Modeling a Data Platform with Data Platform Shaper

Written by David Greco | Sep 26, 2024 3:43:21 PM

Modeling a data platform

In a previous post, we presented our research project, Data Platform Shaper (DPS), which we used as a laboratory to investigate new ideas around flexible metadata catalogs. We tried to make DPS as flexible and expressive as possible during our investigation. A sound data platform design process that aims to introduce good engineering practices drives DPS development; this process could be quickly summarized in the following phases, as outlined in the previous post:

Gathering user requirements.
User requirements analysis and logical model definition.
Defining the logical assets inside the catalog.
The compilation/transformation rules define the corresponding physical assets inside the catalog.
Defining the provisioning tasks for deploying physical assets on the target technologies.

This post shows a new DPS feature that allows us to better adhere to the above process.

Let’s suppose we want to build a data mesh so that after the process phases above, we would come up with the following overall model:

The figure above is a pictorial representation of a data mesh across different models.

The conceptual model defines the kind of assets a data mesh contains and their possible relationships. So, in the figure, the conceptual model includes the following assets:

DataProduct is the fundamental asset in a data mesh, which can be considered a collection of connected data products. For the sake of simplicity, in our example, a DataProduct contains a list of OutputPort.
OutputPort with its variants: FileBasedOutputPort and TableBasedOutputPort.
FileBasedOutputPort conceptually models a data collection stored as a collection of files stored somewhere.
TableBasedOutputPort conceptually models a data collection exposed as an SQL table.

In DPS, the conceptual model can be expressed in terms of traits and their relationships. So, we can create a corresponding trait for each asset above.

Once the assets/traits are defined, we must determine their relationships.

A DataProduct has a hasPart (with its opposite partOf) relationship with OutputPort, which models that a data product contains a list of output ports.

A TableBasedOutputPort has a dependsOn relationship with a FileBasedOutputPort. This relationship models the typical situation where the computational layer, i.e., a SQL engine, is separated from the storage layer, i.e., object storage. In this context, we model it in such a way that a table is mapped on top of a collection of stored files using a specialized SQL engine.

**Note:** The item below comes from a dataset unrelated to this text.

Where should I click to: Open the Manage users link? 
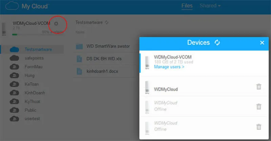click(x=169, y=67)
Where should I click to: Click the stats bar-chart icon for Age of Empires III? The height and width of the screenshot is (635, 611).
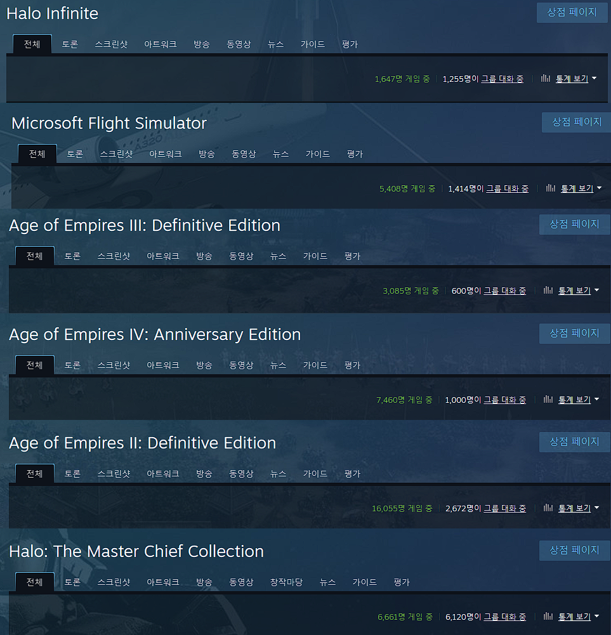[548, 290]
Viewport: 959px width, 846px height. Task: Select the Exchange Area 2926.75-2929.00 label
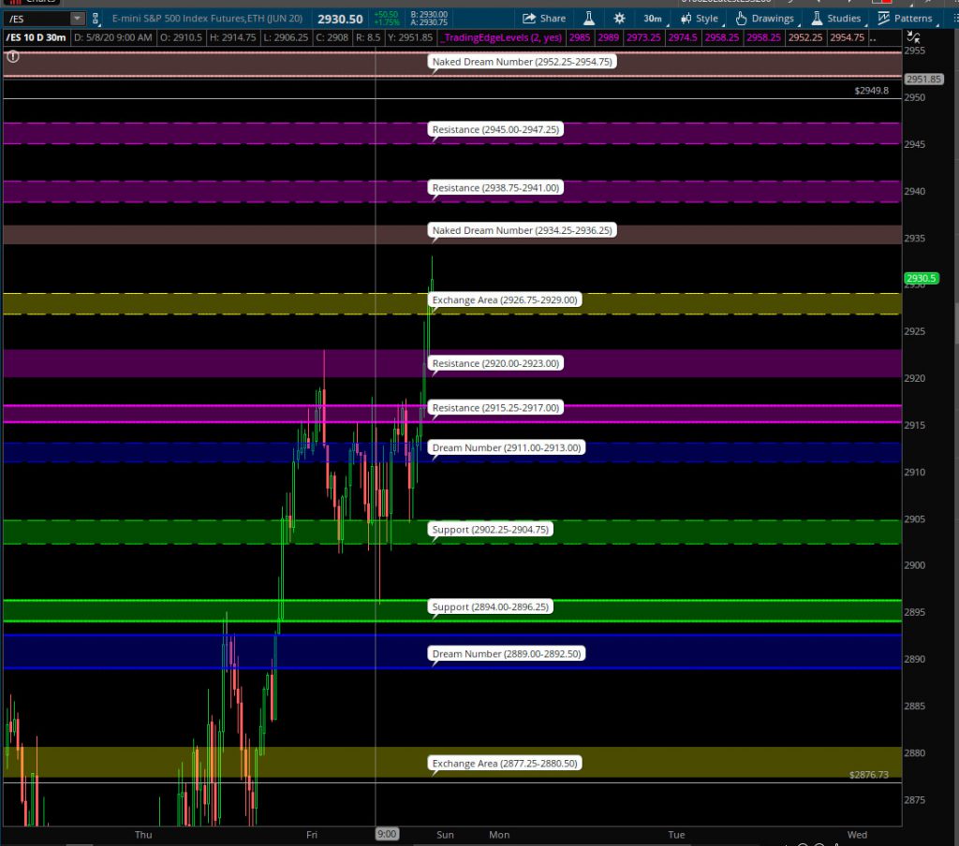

Now, we can move to the logical model. We must define the actual types with their attributes, making the abstract concept described in the conceptual model concrete.

In DPS, the logical model is defined in terms of types associated with specific traits to determine their nature and behavior.

In this case, it’s pretty simple; we define the following types:

DataProductType is a type with a hasTrait relationship with the DataProduct trait. It’s a concrete type with the attributes name and domain.
FileBasedOutputPortType is a type with a hasTrait relationship with the trait FileBasedOutputPort. It’s a concrete type with the attribute name.
TableBasedOutputPortType is a type with a hasTrait relationship with the trait TableBasedOutputPort. It’s a concrete type with the attribute name.

In DPS, the relationships are automatically inherited from the traits, so we don’t need to define them explicitly in the logical model.

Once we define the logical model, we need to determine the physical model. The physical model represents how the data platform assets are implemented with a specific technology. In DPS, we defined a special relationship mappedTo to describe this mapping type.

For example, a FileBasedOutputPortType needs a place to store its files, so if the target technology is AWS, we could define a type S3FolderType with an attribute path and associate the FileBasedOutputPortType with S3FolderType with the special relationship mappedTo.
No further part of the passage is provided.